Vos parents se trompaient, le pardon ne dépend pas que de notre volonté. Pas plus que le pardon n’empêche la justice, ou exige du repentir de votre offenseur, n’effacerait ce qui s’est passé ou encore vous donnerait une supériorité morale.
Alors comment se pardonner, en couple ou en famille, les petites offenses ou grosses blessures, voire l’impensable comme l’adultère ou le décès d’un enfant ?
Jean Monbourquette, psychologue canadien, nous balise la route avec un chemin intérieur en 12 étapes développées dans Comment pardonner ? aux éditions Bayard.
L’auteur propose un chemin spirituel et psychologique, qui nous demande d’aller chercher dans notre âme ce que nous sommes impuissants à réaliser seuls.

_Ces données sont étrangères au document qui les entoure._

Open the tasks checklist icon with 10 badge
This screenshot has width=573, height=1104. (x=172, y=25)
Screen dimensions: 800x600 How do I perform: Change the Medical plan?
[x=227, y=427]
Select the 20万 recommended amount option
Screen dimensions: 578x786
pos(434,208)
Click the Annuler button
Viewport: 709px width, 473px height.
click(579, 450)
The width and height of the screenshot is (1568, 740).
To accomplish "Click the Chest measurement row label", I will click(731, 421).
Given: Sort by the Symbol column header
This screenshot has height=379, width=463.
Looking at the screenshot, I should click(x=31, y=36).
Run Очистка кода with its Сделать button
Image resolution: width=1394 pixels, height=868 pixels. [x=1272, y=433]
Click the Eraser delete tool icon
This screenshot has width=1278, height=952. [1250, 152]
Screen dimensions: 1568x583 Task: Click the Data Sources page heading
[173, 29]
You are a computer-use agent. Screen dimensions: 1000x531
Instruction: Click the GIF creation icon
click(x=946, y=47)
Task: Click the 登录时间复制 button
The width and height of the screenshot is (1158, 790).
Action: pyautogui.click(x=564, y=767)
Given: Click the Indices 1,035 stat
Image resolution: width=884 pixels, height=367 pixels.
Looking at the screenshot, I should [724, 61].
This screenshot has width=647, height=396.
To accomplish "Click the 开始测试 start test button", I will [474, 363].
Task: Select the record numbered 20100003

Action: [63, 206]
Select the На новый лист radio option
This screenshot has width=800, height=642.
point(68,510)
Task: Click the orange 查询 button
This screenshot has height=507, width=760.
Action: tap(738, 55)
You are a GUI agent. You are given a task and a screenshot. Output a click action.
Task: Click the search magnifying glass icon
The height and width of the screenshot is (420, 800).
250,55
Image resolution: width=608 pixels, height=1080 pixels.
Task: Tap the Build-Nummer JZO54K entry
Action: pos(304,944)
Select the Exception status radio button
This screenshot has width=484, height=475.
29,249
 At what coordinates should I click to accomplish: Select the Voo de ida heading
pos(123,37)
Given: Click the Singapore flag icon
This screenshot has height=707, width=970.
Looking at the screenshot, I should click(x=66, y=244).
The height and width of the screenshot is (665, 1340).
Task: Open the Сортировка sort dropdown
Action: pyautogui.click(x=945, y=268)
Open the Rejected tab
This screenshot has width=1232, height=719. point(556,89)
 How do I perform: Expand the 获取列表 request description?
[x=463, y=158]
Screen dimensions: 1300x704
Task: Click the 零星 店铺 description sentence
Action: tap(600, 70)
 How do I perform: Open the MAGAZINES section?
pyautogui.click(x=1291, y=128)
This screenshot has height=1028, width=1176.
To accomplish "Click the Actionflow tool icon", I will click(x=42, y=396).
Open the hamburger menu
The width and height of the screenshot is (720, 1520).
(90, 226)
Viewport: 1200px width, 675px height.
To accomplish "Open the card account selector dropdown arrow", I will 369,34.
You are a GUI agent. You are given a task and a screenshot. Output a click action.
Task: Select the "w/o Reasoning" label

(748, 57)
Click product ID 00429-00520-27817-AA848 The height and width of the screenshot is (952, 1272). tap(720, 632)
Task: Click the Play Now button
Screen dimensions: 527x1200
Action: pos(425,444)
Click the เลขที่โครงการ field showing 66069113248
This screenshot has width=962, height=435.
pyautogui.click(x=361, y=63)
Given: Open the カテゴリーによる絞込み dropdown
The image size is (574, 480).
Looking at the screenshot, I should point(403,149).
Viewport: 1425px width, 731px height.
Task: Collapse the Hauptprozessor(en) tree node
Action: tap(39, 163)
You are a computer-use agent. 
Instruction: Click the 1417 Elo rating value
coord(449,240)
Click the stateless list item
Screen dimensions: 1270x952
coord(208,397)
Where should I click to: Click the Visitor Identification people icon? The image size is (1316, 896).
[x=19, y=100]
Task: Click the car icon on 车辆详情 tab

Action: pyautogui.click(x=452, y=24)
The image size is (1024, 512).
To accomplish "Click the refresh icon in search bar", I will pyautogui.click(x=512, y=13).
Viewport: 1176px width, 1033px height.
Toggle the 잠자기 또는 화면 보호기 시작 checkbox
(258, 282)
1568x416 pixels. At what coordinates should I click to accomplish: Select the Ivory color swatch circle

Les conditions préalables au pardon sont :
1. Le choix de ne pas se venger et faire cesser l’offense : pas question de continuer à subir, vous êtes responsable de restaurer votre dignité et de refuser le statut de victime. Vous venger, que ce soit par de petites allusions ou une contre-attaque, ne servirait qu’à alimenter votre rancœur, à retarder la paix, comme une blessure dont vous empêcheriez volontairement la cicatrisation.
La guérison psychologique est la phase émotionnelle de votre chemin :
2. Reconnaître sa blessure et sa pauvreté : votre souffrance peut être mêlée de honte et d’humiliation, les accueillir vous évite qu’elles ne se déguisent en colère ou déni.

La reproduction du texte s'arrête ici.